In the 1960s, the rapidly growing community in Trosly attracted young people from all over the world who were keen to share their everyday life with a growing number of people with an intellectual disability. Although not planned or foreseen by Jean Vanier, it was only a matter of time before one or the other decided to draw on the vision of L’Arche and to create a L’Arche community in his hometown or country. Communities in France (La Merci), Canada (Daybreak) and India (Bangalore) were founded by 1970. In 1975, the number of communities had already risen to 30 with new foundations in view in Africa and Haiti.
In only a few years, L’Arche opened up to other cultures, languages and socio-economic backgrounds. Initially of Roman Catholic denomination, L’Arche quickly became ecumenical and interfaith. And yet, despite this emerging diversity, all the communities remain united around the knowledge that the humanising contribution of people with an intellectual disability to our societies becomes apparent in mutual relationships.
The need for a structural framework became more and more evident as the geographical distance between communities increased.

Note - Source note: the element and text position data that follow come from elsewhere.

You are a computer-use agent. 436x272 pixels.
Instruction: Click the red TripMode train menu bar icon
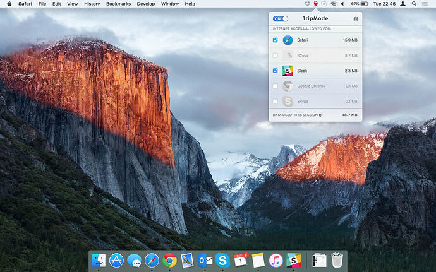(315, 4)
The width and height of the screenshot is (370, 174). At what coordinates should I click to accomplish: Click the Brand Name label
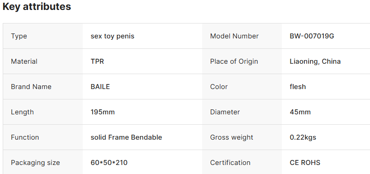pos(31,86)
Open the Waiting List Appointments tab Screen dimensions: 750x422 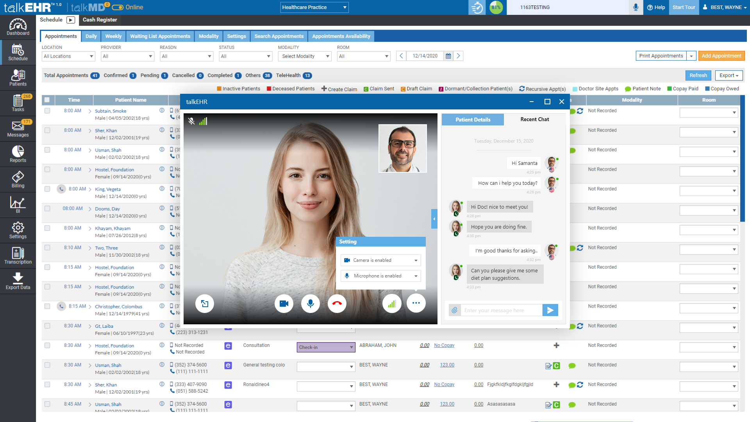coord(160,36)
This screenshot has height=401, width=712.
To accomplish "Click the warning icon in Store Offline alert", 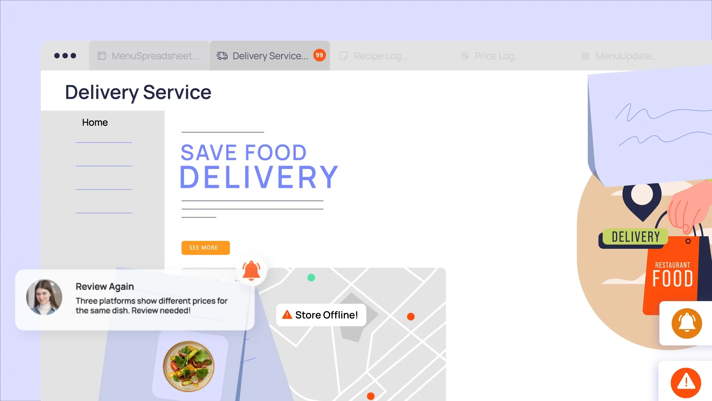I will tap(287, 315).
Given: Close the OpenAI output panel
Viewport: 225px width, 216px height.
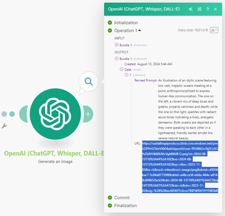Looking at the screenshot, I should tap(216, 9).
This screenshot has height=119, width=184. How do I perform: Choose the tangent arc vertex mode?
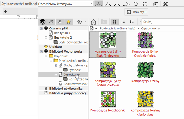point(127,4)
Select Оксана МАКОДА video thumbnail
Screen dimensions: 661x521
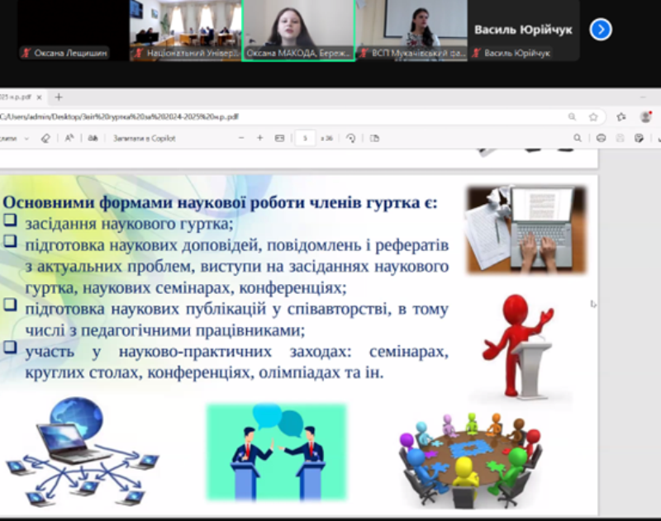(298, 30)
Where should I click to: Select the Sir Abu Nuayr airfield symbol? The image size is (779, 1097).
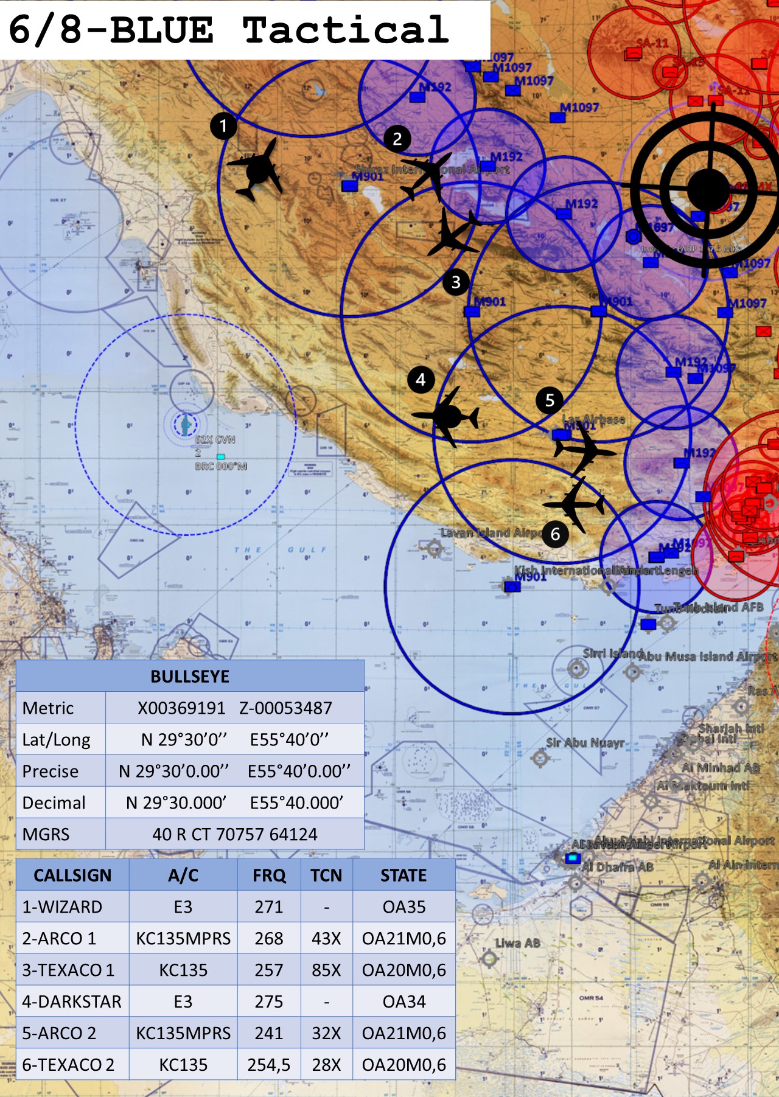pos(540,758)

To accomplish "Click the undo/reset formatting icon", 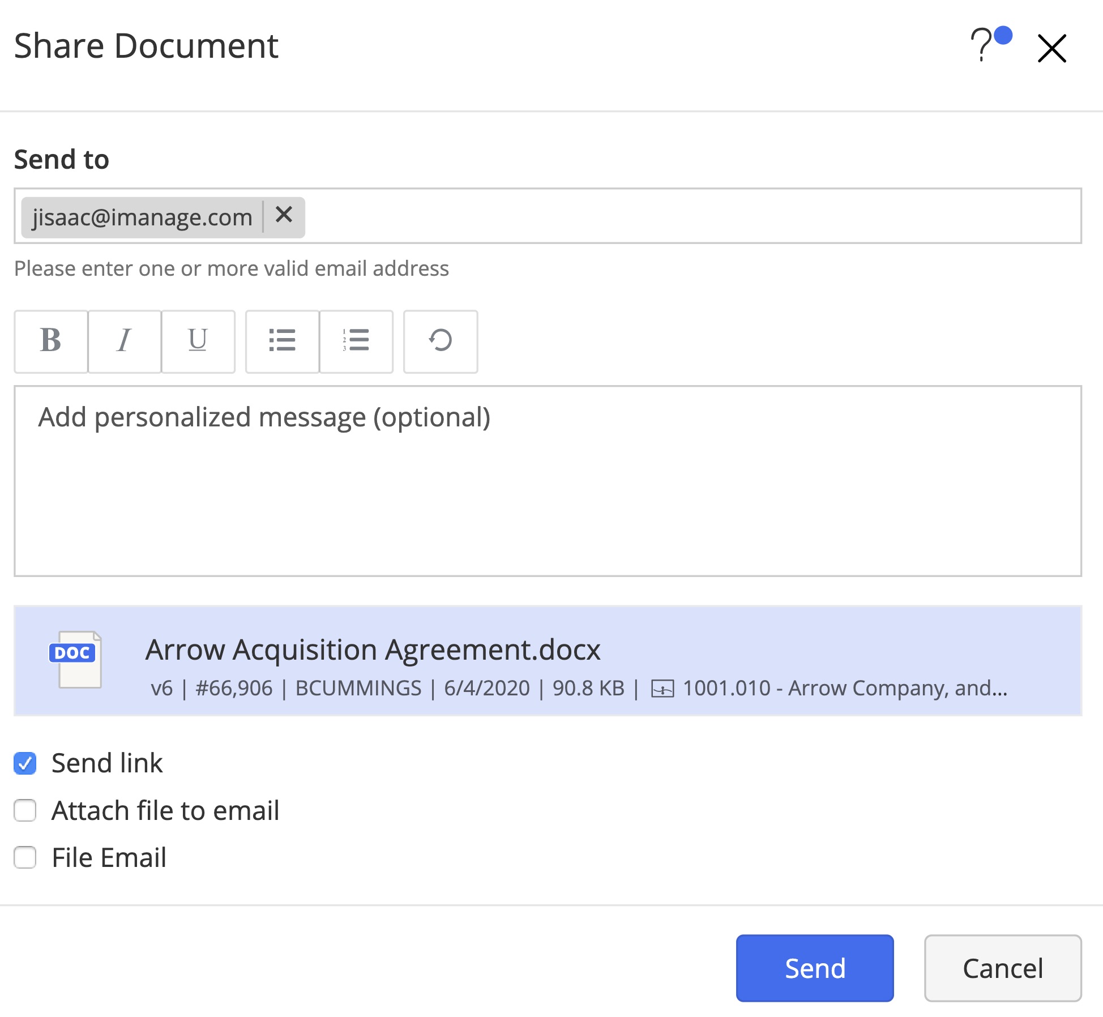I will (x=440, y=341).
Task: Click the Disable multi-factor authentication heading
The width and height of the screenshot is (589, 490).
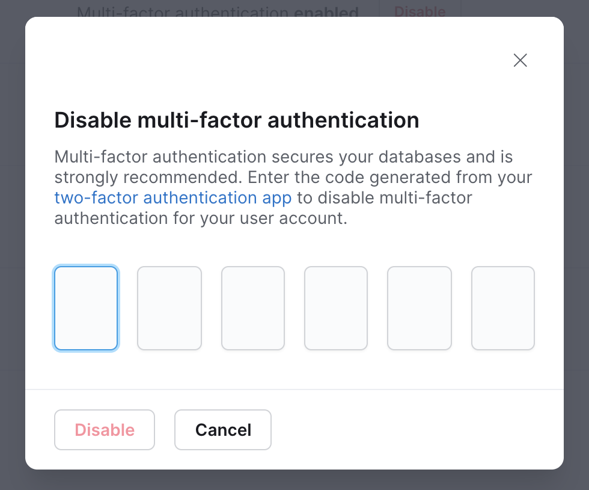Action: click(236, 120)
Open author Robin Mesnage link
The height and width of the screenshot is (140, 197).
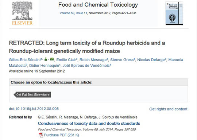pos(93,60)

An International Board was created and presided by Jean Vanier until 1975. Community leaders met regularly to deepen their common identity.
In 1987, the sixth meeting of this type gathered 350 delegates from 82 communities in Rome. The meeting was highlighted by a visit of Mother Theresa and an audience with John-Paul II. In the meantime, new communities began in Central and Eastern Europe (Great Britain, Germany, Italy, Switzerland, Spain, Hungary and Poland) and around the world (Mexico, Brazil, Uganda, and Japan).
At the 1993 meeting in Québec, the International Federation of L’Arche Communities adopted its current Charter in which it reiterated its mission at service for people with an intellectual disability as well as some fundamental values, such as the respect of difference, the centrality of life-sharing in a community setting and the importance of trusting and authentic relationships between people with and without intellectual disabilities.
The 2002 General Assembly was another turning point for the Federation. The two international coordinators launched a process called “Identity and Mission” which was to redefine the fundamental characteristics of the organisation beyond cultural and socio-economic differences, to prepare the organisation for a constantly changing world and to adapt it to the changing needs of its members. The process was to help members, communities and the Federation clearly define L’Arche’s values today in order to enable the movement to meet current challenges and renew its mission for the future.
L’Arche exists now for more than 40 years. Today, the Federation encompasses 131 communities in more than 30 countries on five continents.